Solved: Re: UCS Blade ECC error alerting?

bryanbrooks1 · ‎03-05-2015

Good afternoon, does anyone happen to know how to manage alerting from SEL logs? I can’t get a straight answer from Cisco. For an example we have blades crash due to ECC errors.

Error Given below:

We occasionally get some bad RAM or MB of a blade. These alerts start happening in the SEL log of the blade and eventually the blade crashes in a matter of time. Could be 2 hours or up to 8 hours. No alerts from UCS alerting. The ESXi host will eventually crash and as expected causes our VMs to failover and causes minor outages. We have over 300+ blades to manage and this is causing a nightmare in our environment. Any thoughts or suggestions. The built in alerting doesn't seem to go into this deep of detail in alerting of the SEL logs. I could have proactively caught this when they first ECC errors started happening and moved my vms and took the blade into maintenance. Thanks!

Keny Perez · ‎03-10-2015

Bryan,

I dont think you can filter just regular ECC errors as they are correctable and an expected behavior of DIMMs. ECC errors take place when there is a DIMM single bit error, meaning that a 0 was turn into a 1 (or viceversa) in the binary communication, so that is corrected and the ECC is gone (that is normal behavior); now, you should be seing hundreds of those errors a day cause there is a ECC limit that when reached, UECC (Uncorrectable ECC) errors take place and that, most of the time, when the DIMMs become inoperable.

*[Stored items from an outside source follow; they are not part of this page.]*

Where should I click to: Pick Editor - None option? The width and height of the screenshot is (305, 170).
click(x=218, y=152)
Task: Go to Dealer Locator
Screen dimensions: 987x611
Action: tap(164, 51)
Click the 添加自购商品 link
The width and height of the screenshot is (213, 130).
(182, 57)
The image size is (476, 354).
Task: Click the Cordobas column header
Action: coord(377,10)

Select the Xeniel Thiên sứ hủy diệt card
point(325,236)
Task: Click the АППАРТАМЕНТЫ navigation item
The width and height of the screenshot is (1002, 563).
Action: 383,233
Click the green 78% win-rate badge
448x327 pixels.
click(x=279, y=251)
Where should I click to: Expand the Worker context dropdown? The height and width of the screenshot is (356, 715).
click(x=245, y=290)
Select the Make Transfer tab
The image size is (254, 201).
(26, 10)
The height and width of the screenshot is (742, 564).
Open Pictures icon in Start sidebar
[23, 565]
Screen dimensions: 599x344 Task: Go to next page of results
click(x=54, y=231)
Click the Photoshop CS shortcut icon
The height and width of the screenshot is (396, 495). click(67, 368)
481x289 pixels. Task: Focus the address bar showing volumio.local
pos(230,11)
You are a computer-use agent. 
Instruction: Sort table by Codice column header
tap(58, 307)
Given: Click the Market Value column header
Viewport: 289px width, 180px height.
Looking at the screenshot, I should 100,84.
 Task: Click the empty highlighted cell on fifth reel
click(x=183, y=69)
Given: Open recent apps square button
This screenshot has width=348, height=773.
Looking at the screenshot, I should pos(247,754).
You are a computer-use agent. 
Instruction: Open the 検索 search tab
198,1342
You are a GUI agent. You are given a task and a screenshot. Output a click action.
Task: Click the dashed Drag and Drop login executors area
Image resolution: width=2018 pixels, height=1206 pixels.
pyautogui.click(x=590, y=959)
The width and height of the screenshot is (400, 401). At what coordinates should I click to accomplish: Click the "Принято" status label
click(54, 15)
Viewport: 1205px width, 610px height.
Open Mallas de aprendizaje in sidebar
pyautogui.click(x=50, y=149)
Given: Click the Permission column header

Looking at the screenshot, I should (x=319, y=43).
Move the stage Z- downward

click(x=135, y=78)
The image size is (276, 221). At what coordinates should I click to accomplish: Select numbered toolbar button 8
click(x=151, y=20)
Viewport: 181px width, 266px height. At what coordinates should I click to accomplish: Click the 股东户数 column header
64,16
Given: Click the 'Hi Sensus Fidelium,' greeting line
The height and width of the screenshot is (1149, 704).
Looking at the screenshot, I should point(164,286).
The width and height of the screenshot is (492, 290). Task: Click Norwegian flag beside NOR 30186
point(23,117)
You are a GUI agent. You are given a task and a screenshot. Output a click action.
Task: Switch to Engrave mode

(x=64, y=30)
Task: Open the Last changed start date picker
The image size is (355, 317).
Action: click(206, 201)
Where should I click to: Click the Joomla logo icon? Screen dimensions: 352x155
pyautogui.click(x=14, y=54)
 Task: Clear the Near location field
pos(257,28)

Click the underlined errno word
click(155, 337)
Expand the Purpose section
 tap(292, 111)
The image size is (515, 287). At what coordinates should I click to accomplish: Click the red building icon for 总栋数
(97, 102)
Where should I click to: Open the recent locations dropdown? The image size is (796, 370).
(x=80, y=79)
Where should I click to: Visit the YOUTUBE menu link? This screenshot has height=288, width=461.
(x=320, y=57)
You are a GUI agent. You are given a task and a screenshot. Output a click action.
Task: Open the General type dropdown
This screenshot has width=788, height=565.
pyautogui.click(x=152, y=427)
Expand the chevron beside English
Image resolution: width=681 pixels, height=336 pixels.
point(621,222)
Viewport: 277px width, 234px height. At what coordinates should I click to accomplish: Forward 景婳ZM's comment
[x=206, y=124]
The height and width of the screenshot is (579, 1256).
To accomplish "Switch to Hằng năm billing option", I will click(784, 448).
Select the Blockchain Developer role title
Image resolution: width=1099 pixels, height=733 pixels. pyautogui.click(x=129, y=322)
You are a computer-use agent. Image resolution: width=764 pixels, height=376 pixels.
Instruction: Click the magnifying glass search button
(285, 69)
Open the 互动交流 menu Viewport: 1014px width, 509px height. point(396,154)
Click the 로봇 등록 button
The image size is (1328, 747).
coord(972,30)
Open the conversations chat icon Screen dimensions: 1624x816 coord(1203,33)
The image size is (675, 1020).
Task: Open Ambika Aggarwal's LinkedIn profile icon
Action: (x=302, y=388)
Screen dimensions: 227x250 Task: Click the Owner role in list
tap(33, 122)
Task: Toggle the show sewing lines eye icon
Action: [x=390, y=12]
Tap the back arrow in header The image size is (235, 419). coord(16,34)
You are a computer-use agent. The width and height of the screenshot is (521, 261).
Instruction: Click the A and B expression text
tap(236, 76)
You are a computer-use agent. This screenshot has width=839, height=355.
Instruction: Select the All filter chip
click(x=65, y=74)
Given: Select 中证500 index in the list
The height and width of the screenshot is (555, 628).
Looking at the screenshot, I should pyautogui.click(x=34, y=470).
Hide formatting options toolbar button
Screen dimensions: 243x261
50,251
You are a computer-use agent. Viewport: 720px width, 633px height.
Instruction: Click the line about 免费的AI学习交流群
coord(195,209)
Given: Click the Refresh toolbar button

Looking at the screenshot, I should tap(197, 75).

When the DIMMs become inoperable, you normally get a message like this:

"DIMM 1/13 on server 5/3 operability: inoperable"

The above message is the one you can use to setup Call Home so it can alert you, so I would use something like the images attached.

I hope that helps you move your VMs before the server crashes.

Now, in regards to the failed DIMMs and MOBOs, have you had another issue with any of the motherboards replaced so far?

-Kenny

View solution in original post

Walter Dey · ‎03-05-2015

I know this is not the answer you are looking for, but it may help

DIMM Blacklisting

In Cisco UCS Manager, the state of the Dual In-line Memory Module (DIMM) is based on SEL event records. When the BIOS encounters a noncorrectable memory error during memory test execution, the DIMM is marked as faulty. A faulty DIMM is a considered a nonfunctional device.

If you enable DIMM blacklisting, Cisco UCS Manager monitors the memory test execution messages and blacklists any DIMMs that encounter memory errors in the DIMM SPD data. To allow the host to map out any DIMMs that encounter uncorrectable ECC errors.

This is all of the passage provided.